One of the most common issues that Passenger users encounter is a so-called application spawning error, a failure to start their application. This is usually caused by some kind of misconfiguration or problem with the system.

In development mode, Passenger automatically shows a (developer-) "friendly error page" which contains a big dump of troubleshooting information. Though valuable, the amount and structure of the information made it difficult for users to immediately see whether it's a problem with Passenger, their application, their configuration, or maybe even with their system.
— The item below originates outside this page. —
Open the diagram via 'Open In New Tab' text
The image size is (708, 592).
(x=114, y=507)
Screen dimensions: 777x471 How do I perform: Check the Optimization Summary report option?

Thus we embarked on a quest to redesign the error page!

The old (pre 5.1) page

Not so long ago, the friendly error page still looked like this:
error_old

Hey, the nineties just called...

Besides the outdated styling, it was difficult to distinguish important information, and on top of that we were getting contacted by people who thought Phusion was somehow responsible for their favorite site being down when it displayed this Passenger error.

5.1 redesign: who(not)dunnit?

In Passenger 5.1 we cleaned up the design and tried to make it clear to website visitors that there was a problem that the website administrator should look at:
error_510_main

The least we can do is apologize

For users of Passenger there was also a slight improvement in that the error and error ID are more prominently visible, but the rest of the information was basically still a big ball of stuff:
error_510_details

Keep them dogies scrollin'... rawtext

5.3 redesign: more info, less overwhelming

The main goal of taking another shot at the error page was to untangle the dump of debug data and provide more structured insight "under the hood", while at the same time becoming less overwhelming.

The best way to avoid real criticism

We had some ideas about all of this and wanted to see what users thought. However, criticism can be hard to deal with, so we made a first mockup that helped avoid any real debate:

error_feedback

All I see is... Comic Sans

Time to get serious

The first mockup appeared to be a success in the sense that users liked the visual representation of the internal processes. From a developer point of view that makes sense. Concerns were raised however that the simplicity of the 5.1 design was lost and non-developers would again be confused. We tried to address this in the next mockup:

error_2

Simpler, but still crowded

Putting it all together

In a way, the simplified design of the second mockup was the worst of both worlds. Too crowded for non-developers, yet lacking the in-depth internal process view for developers. We tried to turn this around by segmenting the information to different tabs. The landing page goes back to being relatively simple:

error1-3

More info, less overwhelming

While extensive details can be viewed with a single click:
error2-4

Drilling down as needed

As a bonus, we also added two tabs with any helpful suggestions that Passenger has to offer ("How do I solve this?"), and information about getting support.

This work was introduced in Passenger version 5.3!

Ending credits

As a final note we'd like to give some credit to the Cloudflare error page as a source of inspiration. Our version still turned out pretty different because Passenger has a lot more information about the server it's running on, and apps that it launches.